Nach einer halben Stunde Prüfzeit wurden laut ACE 47 Verstöße gegen den vorgeschriebenen Mindestabstand bei Lastwagen festgestellt. 135 Trucker hielten den nötigen Abstand von mindestens 50 Meter ein. Damit haben sich 26 Prozent nicht an den notwendigen Abstand gehalten. Etwa ein Viertel an Verstößen stellten Güller und Eckart auch bei einem zweiten Termin fest. Diese Zahlen decken sich mit den Beobachtungen der Autobahnpolizei. Und auch Robert Schmidt, Geschäftsführer der Autobahnmeisterei Pansuevia, kennt das Problem. Er weiß auch, warum es wieder zu gravierenden Verstößen beim Mindestabstand kommt.
Bester Beweis für einen zu geringen Abstand ist für Schmidt, wenn ein Lastwagen in die Warnleitanhänger der Autobahnmeisterei kracht. Diese Anhänger werden am Stauende aufgestellt, falls eine Spur gesperrt werden muss. Große Pfeile weisen auf die freie Spur hin, zudem Tafeln mit den großen gelben blinkenden Pfeilen in Kombination mit dem blau-weißen Verkehrszeichen. Doch trotz der weithin sichtbaren Signalanlage kollidieren immer wieder Lastwagen mit diesen Anhängern.
Für Schmidt ein Zeichen, dass der elektronische Distanzmesser im Fahrzeug ausgeschaltet wurde. „Dieser Distomat kann so eingeschaltet werden, dass das Fahrzeug automatisch den Mindestabstand von 50 Metern einhält“, erklärt Schmidt. Doch diese Sicherungssysteme werden gerade auf der A 8 zwischen Augsburg und Günzburg immer wieder von den Fahrern ausgeschaltet.

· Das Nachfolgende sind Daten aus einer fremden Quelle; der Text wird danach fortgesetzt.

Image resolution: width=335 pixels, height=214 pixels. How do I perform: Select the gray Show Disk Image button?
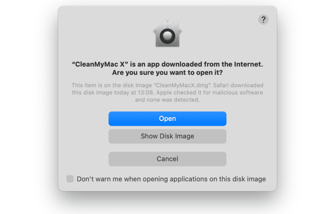tap(167, 136)
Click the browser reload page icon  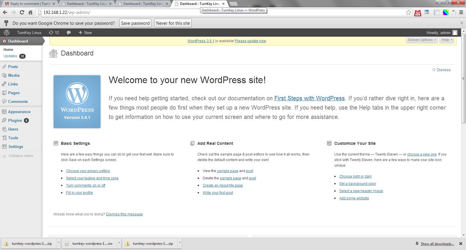pos(22,12)
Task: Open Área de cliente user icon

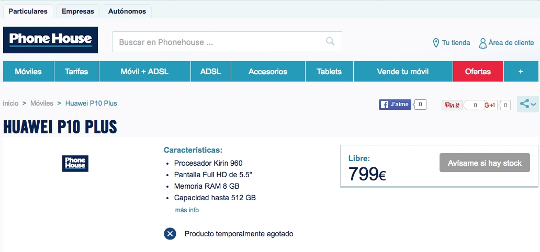Action: (x=483, y=43)
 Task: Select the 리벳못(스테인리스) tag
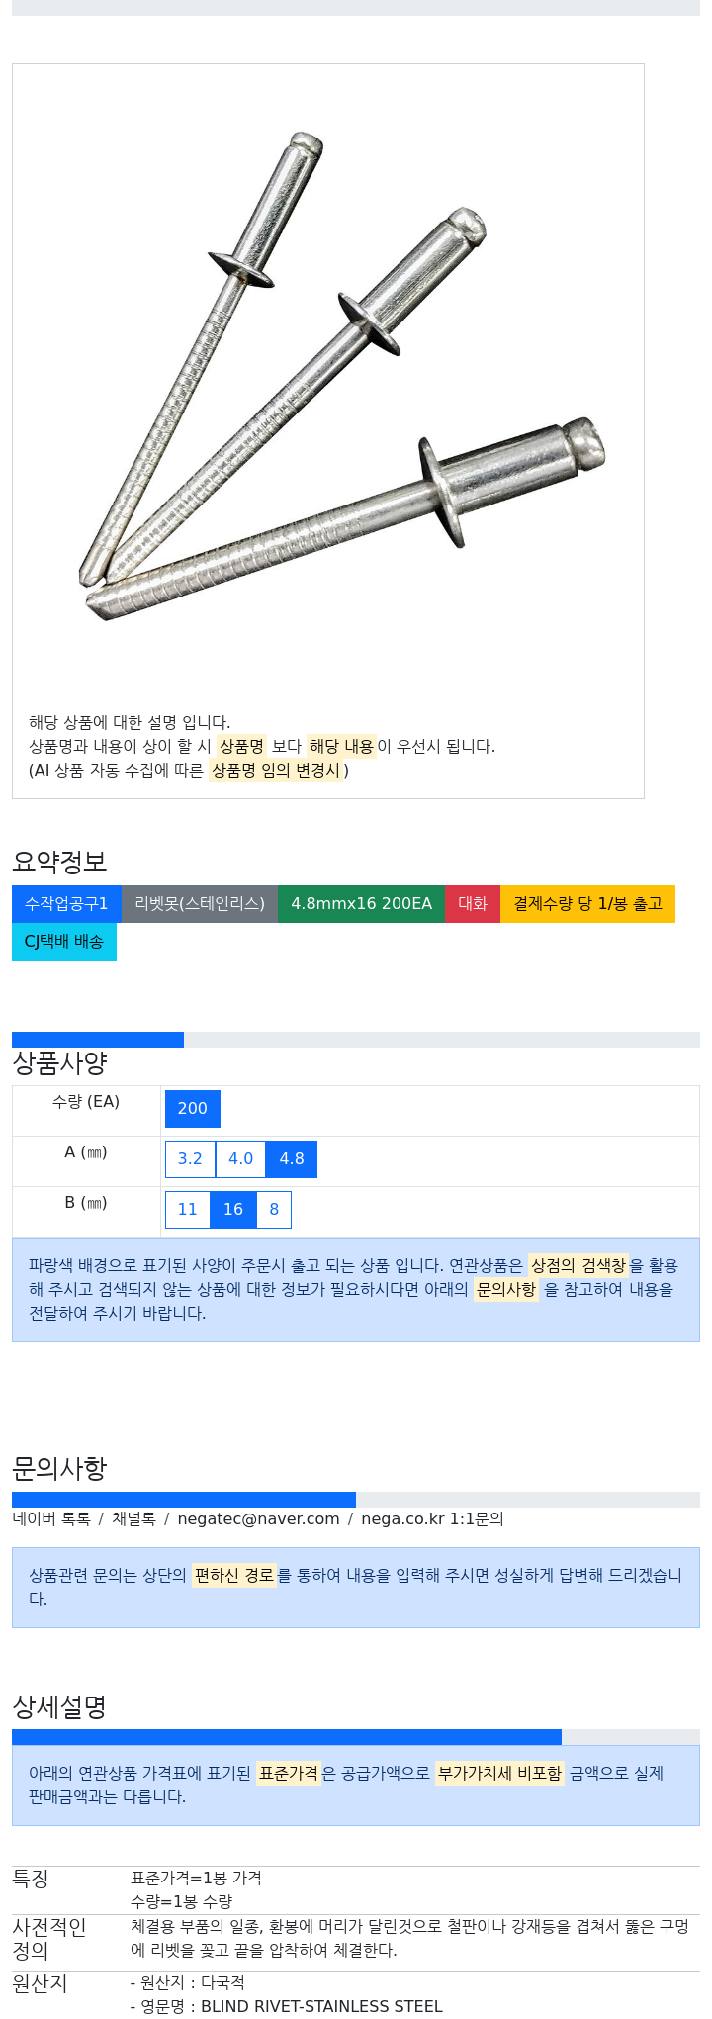200,904
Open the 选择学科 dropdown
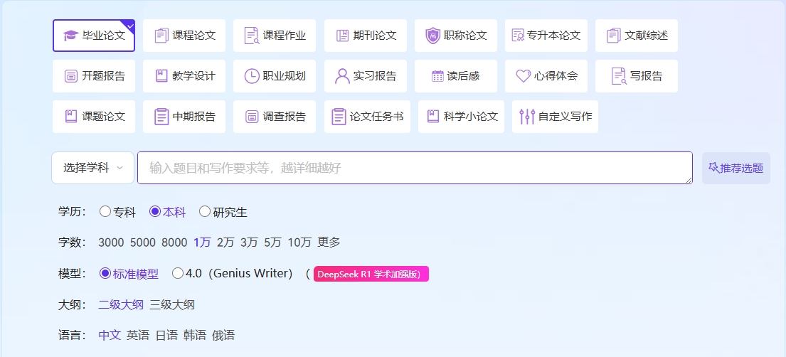Image resolution: width=786 pixels, height=357 pixels. (x=92, y=168)
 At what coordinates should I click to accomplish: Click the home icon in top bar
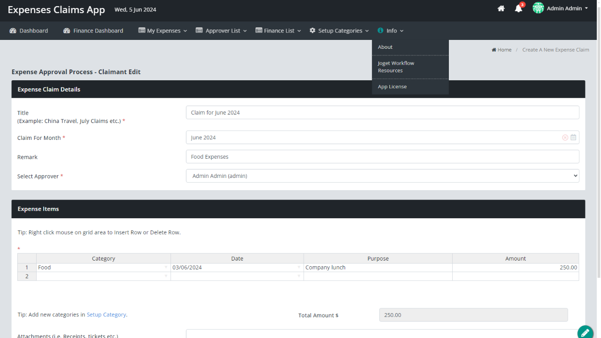tap(501, 8)
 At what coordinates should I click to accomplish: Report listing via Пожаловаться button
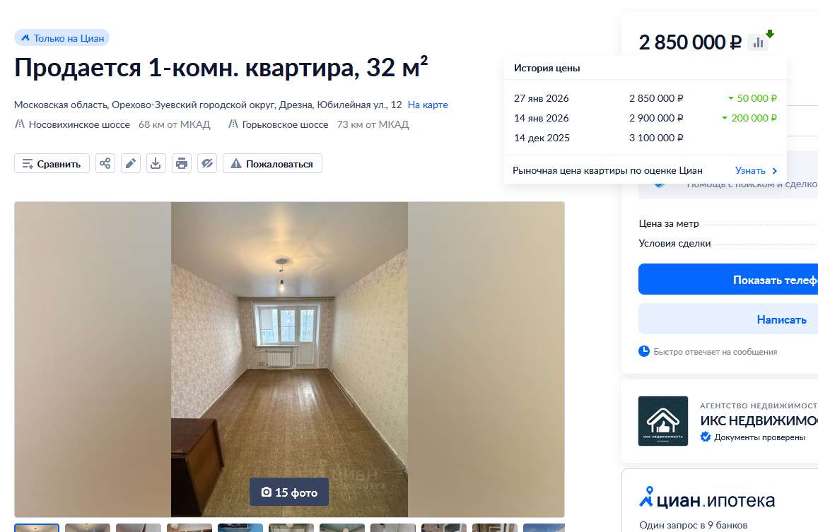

„Dies liegt beispielsweise an der Topografie der Strecke“, sagt Schmidt. Zwischen Adelsried und Burgau gibt es erhebliche Höhenunterschiede. Bergab schaffen es schwer beladene 40-Tonner ohne Probleme, auf der rechten Spur mitzuschwimmen. Doch bergauf geht auch dem stärksten Brummi schnell die Luft aus.
„Ein leichterer oder leistungsstärkerer Lkw setzt daher an den Steigungen gerne zum Überholen an“, so Schmidt. Um das Manöver schnell zu absolvieren, nutzt der hintere Lastwagen den Windschatten des Vordermanns, um dann mit einem Tempoüberschuss an dem langsameren Lkw vorbeizufahren. Diese Strategie funktioniere jedoch nur, wenn zuvor die Distanzmessung deaktiviert werde.
Harald Eckart vom ACE und Harald Güller wissen um die Probleme der Lkw-Fahrer. „Viele stehen regelmäßig unter enormem Termindruck“, sagen sie. Erschwerend hinzu kommen die Autofahrer, die, anstatt auf dem Beschleunigungsstreifen zu beschleunigen, bei Autobahnauffahrten abrupt vor den Lastwagen einscheren. „Damit bremsen sie zwangsläufig den fließenden Verkehr und häufig auch die Lastwagen aus“, sagt Güller.
„Statt Lkw-Fahrern pauschal die Schuld zuzuschieben, wollen wir als ACE-Kreisverband Schwaben wegen des Risikos potenziell schwerer Unfälle für die Einhaltung von Mindestabständen sensibilisieren“, betont Eckart. Der ACE-Kreisverband fordert daher von der Politik, sich für bessere Arbeitsbedingungen im Logistikbereich einzusetzen.